(Records from a data collection)
****

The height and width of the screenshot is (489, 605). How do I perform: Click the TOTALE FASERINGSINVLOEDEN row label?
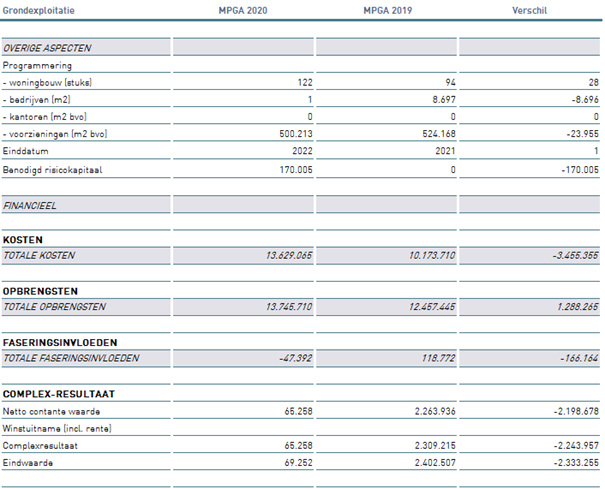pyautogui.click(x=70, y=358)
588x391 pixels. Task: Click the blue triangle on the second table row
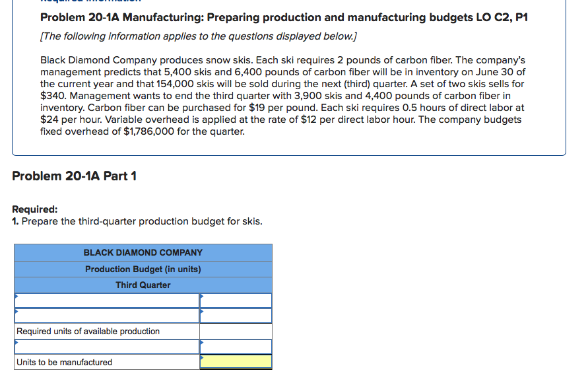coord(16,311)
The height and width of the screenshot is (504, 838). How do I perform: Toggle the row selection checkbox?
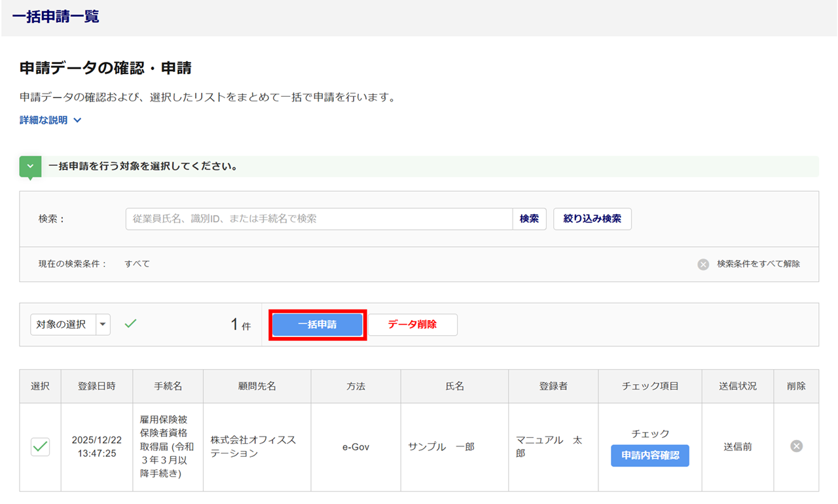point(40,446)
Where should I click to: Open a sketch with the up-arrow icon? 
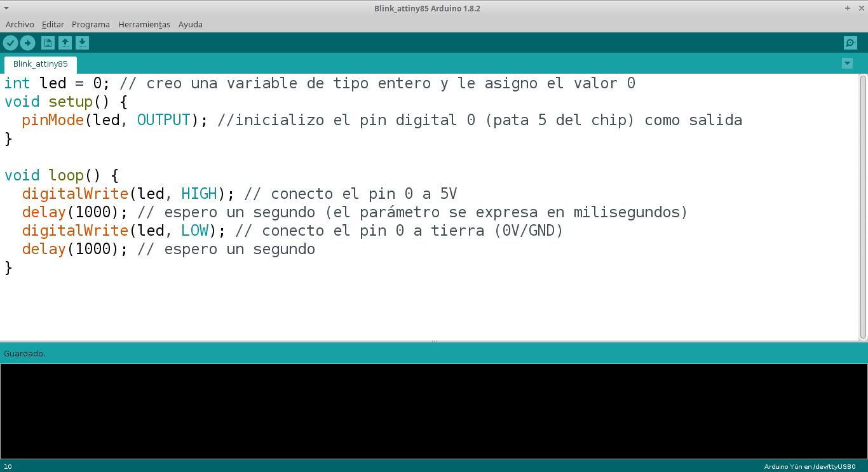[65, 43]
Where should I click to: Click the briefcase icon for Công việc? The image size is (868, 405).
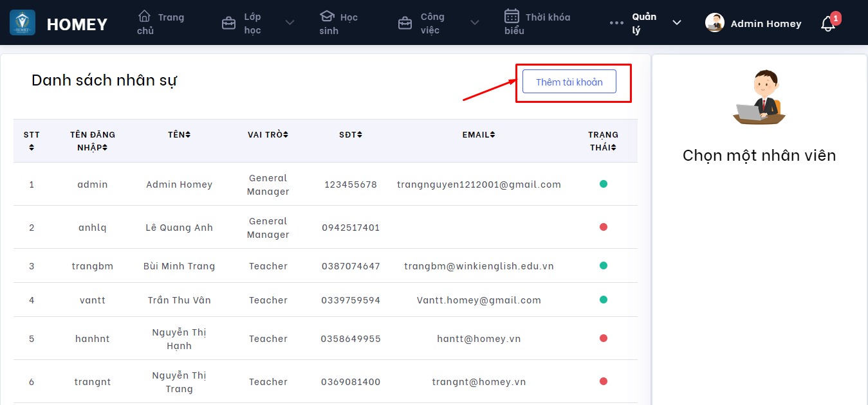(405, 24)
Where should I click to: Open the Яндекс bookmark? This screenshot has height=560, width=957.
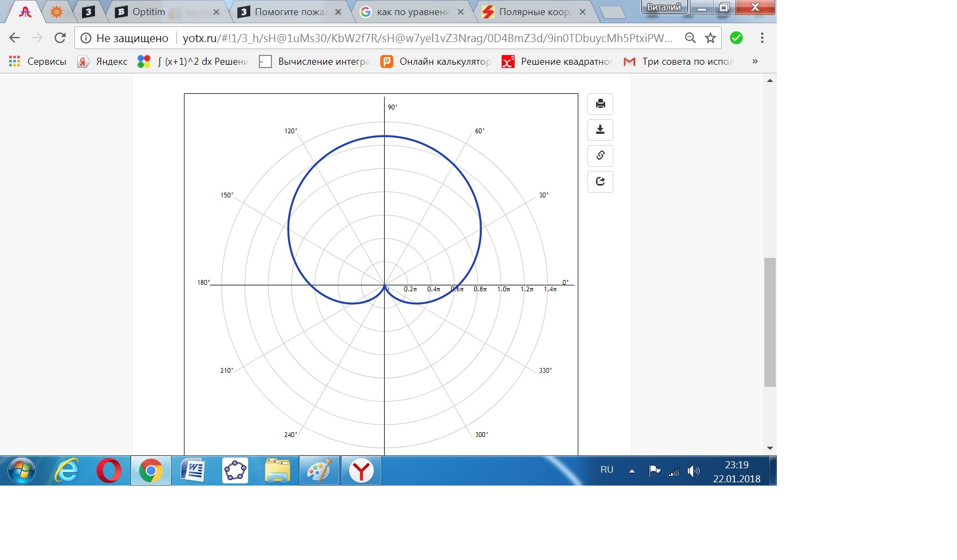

****

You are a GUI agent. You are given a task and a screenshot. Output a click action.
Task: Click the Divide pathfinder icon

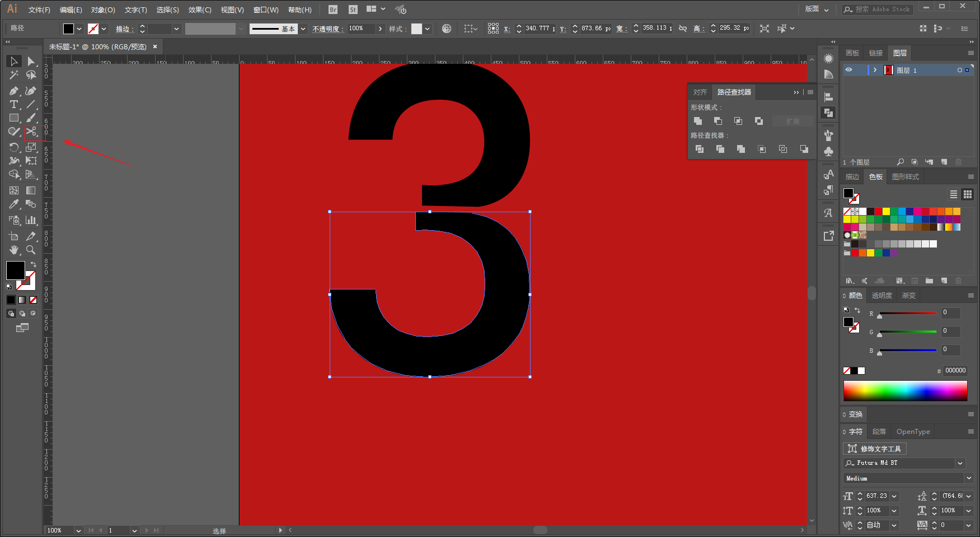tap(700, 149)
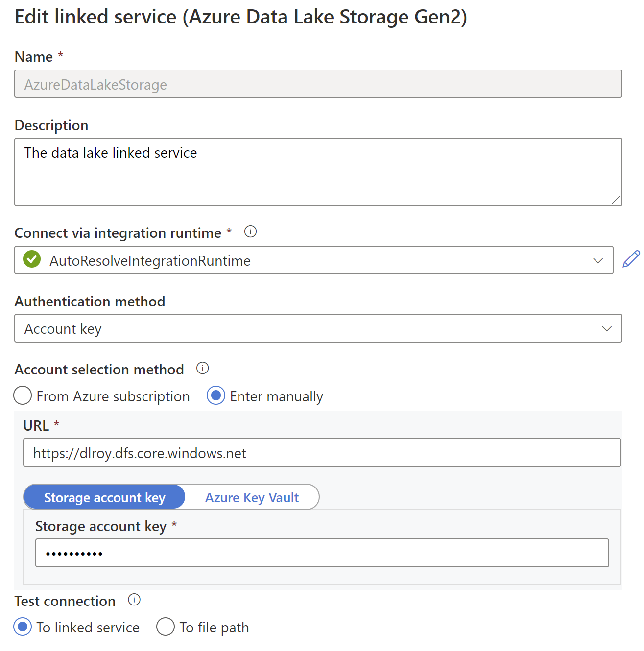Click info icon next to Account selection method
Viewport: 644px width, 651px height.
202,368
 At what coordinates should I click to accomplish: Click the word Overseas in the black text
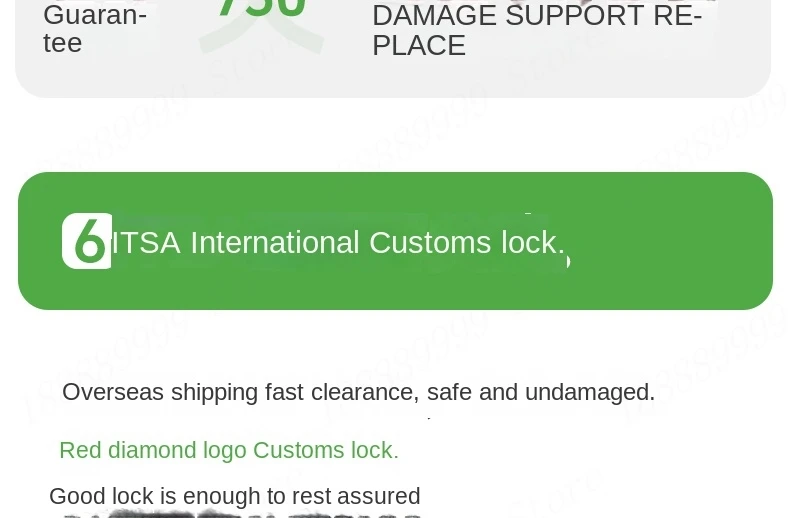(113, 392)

****

• **What this task involves**: Start at the line containing "The height and width of the screenshot is (489, 605)." above and stop at the line containing "Where should I click to: Open the". Output those lines exactly, both included, but none of the pictures.

• **Response to this exercise**:
The height and width of the screenshot is (489, 605). How do I perform: Click the TOTALE FASERINGSINVLOEDEN row label?
pyautogui.click(x=70, y=358)
588x391 pixels. Task: Click the blue triangle on the second table row
coord(16,311)
The height and width of the screenshot is (504, 838). How do I perform: Toggle the row selection checkbox?
point(40,446)
Where should I click to: Open a sketch with the up-arrow icon? 
[65, 43]
Where should I click to: Click the briefcase icon for Công việc? The image size is (868, 405).
(405, 24)
Where should I click to: Open the Яндекс bookmark? This screenshot has height=560, width=957.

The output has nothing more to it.